The JWT middleware will automatically validate tokens on all protected routes and extract claims into the request context.
Token Generation
Critical: Token Generation Not Included
acton-service provides token validation but does NOT include a token generation/signing service. You must implement token generation separately in your authentication service or login endpoint.
Why Separate Generation?
Security best practice: Token generation requires access to private keys and should be isolated in a dedicated authentication service.
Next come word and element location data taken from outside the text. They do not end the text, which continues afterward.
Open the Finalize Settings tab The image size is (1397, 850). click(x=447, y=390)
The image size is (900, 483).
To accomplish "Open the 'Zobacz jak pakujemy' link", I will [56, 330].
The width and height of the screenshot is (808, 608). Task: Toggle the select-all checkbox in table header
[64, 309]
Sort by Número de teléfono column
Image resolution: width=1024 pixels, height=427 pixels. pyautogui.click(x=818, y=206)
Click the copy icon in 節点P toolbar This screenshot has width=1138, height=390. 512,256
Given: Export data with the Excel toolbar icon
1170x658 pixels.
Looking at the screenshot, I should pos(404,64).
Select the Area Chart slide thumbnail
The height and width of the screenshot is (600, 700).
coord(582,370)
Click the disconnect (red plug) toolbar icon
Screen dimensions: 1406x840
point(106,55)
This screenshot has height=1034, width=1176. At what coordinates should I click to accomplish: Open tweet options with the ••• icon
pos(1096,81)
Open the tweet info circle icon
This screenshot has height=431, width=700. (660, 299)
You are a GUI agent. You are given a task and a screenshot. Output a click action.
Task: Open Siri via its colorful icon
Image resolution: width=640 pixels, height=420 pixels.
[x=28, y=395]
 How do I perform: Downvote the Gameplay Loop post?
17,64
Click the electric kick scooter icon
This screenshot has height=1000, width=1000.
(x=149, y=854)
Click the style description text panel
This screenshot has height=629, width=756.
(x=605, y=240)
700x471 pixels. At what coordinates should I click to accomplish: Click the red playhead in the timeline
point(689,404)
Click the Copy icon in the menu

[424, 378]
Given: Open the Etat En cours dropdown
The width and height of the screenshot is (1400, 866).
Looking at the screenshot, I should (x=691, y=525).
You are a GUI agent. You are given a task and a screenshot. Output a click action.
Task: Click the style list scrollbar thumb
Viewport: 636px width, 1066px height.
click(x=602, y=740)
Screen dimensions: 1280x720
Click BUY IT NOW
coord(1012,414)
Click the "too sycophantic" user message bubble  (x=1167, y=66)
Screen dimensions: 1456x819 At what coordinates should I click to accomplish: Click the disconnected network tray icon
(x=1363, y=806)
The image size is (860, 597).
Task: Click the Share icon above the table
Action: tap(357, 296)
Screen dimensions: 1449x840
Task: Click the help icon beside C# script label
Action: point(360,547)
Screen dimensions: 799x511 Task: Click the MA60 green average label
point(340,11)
Validation only needs public keys, which can be safely distributed.
Typical architecture:
Auth Service (generates tokens) → API Services (validate tokens)
- Has private key - Have public key only
- /login endpoint - Protected endpoints
- Signs JWTs - Verify signatures
Generating Tokens (Example)
Use a JWT library like jsonwebtoken to create tokens in your login handler:
use jsonwebtoken::{encode, EncodingKey, Header, Algorithm};
use serde::{Deserialize, Serialize};
#[derive(Debug, Serialize, Deserialize)]
struct Claims {
sub: String, // User ID
username: String,
email: String,
roles: Vec<String>,
exp: usize, // Expiration timestamp
iat: usize, // Issued at timestamp
jti: String, // Unique token ID (for revocation)
}
async fn login(
credentials: Json<LoginRequest>
) -> Result<Json<LoginResponse>, AuthError> {
// 1. Validate credentials (check password, etc.)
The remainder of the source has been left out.